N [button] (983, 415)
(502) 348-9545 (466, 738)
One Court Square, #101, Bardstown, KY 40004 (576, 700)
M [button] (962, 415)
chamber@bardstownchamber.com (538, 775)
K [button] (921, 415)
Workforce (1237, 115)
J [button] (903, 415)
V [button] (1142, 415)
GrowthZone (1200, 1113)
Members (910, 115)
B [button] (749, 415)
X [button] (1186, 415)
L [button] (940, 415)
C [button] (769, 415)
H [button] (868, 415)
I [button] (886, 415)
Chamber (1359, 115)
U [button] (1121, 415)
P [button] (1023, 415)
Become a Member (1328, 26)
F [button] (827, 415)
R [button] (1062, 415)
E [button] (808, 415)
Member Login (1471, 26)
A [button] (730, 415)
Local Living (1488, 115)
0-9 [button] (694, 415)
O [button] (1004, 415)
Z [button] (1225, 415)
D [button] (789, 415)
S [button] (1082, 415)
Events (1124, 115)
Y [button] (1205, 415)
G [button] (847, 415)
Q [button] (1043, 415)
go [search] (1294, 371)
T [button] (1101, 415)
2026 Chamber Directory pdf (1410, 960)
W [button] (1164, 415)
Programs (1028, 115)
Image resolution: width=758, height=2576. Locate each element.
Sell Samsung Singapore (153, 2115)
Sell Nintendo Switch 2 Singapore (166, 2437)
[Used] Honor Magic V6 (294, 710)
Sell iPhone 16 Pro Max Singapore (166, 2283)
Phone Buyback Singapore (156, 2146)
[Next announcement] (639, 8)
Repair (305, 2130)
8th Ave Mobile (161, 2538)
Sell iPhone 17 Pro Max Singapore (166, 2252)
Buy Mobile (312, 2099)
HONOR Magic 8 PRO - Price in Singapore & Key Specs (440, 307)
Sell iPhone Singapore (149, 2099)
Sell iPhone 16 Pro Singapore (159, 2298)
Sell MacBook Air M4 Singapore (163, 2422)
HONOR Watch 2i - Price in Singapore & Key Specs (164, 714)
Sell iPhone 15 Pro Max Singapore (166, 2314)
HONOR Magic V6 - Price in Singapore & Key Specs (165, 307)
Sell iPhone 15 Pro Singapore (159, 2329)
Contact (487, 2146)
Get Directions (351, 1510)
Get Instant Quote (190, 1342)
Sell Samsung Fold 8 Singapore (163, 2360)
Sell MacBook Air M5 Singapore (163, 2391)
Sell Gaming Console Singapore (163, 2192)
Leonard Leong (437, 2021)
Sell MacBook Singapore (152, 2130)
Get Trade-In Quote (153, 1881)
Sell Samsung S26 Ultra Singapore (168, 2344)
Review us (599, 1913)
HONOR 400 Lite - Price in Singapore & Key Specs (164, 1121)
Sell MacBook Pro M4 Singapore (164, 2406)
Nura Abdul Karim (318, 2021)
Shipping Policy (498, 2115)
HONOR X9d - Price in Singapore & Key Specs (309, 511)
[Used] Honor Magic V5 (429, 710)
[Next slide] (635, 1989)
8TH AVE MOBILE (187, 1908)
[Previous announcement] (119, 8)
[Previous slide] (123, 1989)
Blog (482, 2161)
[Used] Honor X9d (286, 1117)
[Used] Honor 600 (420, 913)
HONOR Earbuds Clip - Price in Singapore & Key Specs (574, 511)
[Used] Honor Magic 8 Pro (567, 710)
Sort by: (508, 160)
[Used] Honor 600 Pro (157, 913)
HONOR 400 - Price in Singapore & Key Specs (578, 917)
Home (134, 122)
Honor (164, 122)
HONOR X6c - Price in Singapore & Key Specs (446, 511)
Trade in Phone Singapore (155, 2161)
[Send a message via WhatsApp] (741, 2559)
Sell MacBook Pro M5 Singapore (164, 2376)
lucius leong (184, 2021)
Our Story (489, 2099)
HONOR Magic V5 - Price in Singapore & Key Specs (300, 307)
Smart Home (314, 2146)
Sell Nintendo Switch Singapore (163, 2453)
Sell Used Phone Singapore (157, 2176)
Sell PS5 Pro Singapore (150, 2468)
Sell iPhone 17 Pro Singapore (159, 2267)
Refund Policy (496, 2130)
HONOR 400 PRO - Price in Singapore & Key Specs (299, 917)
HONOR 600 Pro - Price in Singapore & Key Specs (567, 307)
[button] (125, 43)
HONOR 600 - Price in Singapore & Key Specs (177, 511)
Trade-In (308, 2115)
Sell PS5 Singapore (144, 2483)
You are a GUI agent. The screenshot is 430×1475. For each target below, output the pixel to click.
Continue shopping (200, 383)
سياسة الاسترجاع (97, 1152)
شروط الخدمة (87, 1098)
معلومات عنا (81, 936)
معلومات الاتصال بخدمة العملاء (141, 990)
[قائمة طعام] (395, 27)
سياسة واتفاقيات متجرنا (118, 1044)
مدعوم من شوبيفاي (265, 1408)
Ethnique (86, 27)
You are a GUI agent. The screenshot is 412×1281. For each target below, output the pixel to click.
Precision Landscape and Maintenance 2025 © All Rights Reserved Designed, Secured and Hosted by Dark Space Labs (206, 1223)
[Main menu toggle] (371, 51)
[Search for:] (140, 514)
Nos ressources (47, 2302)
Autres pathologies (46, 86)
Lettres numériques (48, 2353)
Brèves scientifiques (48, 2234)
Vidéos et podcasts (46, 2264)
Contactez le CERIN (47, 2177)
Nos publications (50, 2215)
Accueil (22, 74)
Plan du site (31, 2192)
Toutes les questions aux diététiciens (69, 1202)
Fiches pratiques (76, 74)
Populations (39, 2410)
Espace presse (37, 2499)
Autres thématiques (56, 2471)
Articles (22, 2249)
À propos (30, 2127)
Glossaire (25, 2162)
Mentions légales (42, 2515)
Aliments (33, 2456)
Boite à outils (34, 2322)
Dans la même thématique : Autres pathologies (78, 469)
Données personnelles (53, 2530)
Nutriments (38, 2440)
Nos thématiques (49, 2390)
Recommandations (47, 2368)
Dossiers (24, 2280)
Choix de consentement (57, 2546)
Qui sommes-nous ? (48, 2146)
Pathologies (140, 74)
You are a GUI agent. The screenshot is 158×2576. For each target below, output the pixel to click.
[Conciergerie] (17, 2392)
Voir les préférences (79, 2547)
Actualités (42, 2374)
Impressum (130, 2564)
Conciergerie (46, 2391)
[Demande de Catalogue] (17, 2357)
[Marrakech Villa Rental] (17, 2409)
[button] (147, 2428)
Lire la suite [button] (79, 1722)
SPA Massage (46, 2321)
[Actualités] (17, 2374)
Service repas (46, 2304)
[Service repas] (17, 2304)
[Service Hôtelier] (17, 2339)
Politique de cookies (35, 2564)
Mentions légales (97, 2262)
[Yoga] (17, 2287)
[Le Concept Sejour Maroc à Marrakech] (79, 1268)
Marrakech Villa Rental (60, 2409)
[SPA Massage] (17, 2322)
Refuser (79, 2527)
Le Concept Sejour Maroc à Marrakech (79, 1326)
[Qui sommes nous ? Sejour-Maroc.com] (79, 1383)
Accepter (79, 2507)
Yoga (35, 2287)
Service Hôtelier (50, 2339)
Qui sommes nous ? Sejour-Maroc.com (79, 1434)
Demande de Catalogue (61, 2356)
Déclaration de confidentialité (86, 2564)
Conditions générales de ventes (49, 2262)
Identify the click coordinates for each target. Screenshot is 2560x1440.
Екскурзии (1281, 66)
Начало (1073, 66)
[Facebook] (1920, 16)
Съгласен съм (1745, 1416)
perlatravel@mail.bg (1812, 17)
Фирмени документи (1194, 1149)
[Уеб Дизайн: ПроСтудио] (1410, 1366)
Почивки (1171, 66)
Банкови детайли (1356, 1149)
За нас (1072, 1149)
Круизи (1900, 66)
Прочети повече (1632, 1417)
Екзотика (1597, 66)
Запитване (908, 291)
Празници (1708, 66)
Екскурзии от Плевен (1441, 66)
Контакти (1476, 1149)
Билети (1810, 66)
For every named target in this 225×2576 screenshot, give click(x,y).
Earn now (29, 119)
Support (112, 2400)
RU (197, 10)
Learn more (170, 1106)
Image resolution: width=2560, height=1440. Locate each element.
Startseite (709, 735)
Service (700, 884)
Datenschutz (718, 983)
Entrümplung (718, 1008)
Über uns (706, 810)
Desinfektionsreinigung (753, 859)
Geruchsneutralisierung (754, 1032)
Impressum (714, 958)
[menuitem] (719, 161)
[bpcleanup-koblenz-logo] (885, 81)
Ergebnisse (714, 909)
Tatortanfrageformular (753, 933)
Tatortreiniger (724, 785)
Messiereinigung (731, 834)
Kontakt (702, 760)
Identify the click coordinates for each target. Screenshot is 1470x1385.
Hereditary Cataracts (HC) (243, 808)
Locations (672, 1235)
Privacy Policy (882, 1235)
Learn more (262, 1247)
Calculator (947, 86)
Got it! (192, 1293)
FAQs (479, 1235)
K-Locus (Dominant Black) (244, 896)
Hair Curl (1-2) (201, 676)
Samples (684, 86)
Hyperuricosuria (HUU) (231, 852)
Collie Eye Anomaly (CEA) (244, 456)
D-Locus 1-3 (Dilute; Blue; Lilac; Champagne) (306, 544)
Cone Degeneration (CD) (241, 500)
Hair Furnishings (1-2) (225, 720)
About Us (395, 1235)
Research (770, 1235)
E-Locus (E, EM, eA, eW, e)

- - -

_PROBLEM STATEMENT_: Using the entries above, return exactly the lines from the line with "Toutes les questions" to the line with "Boite à outils (34, 2322)", counting both of those lines.

_OUTPUT BELOW_:
Toutes les questions aux diététiciens (69, 1202)
Fiches pratiques (76, 74)
Populations (39, 2410)
Espace presse (37, 2499)
Autres thématiques (56, 2471)
Articles (22, 2249)
À propos (30, 2127)
Glossaire (25, 2162)
Mentions légales (42, 2515)
Aliments (33, 2456)
Boite à outils (34, 2322)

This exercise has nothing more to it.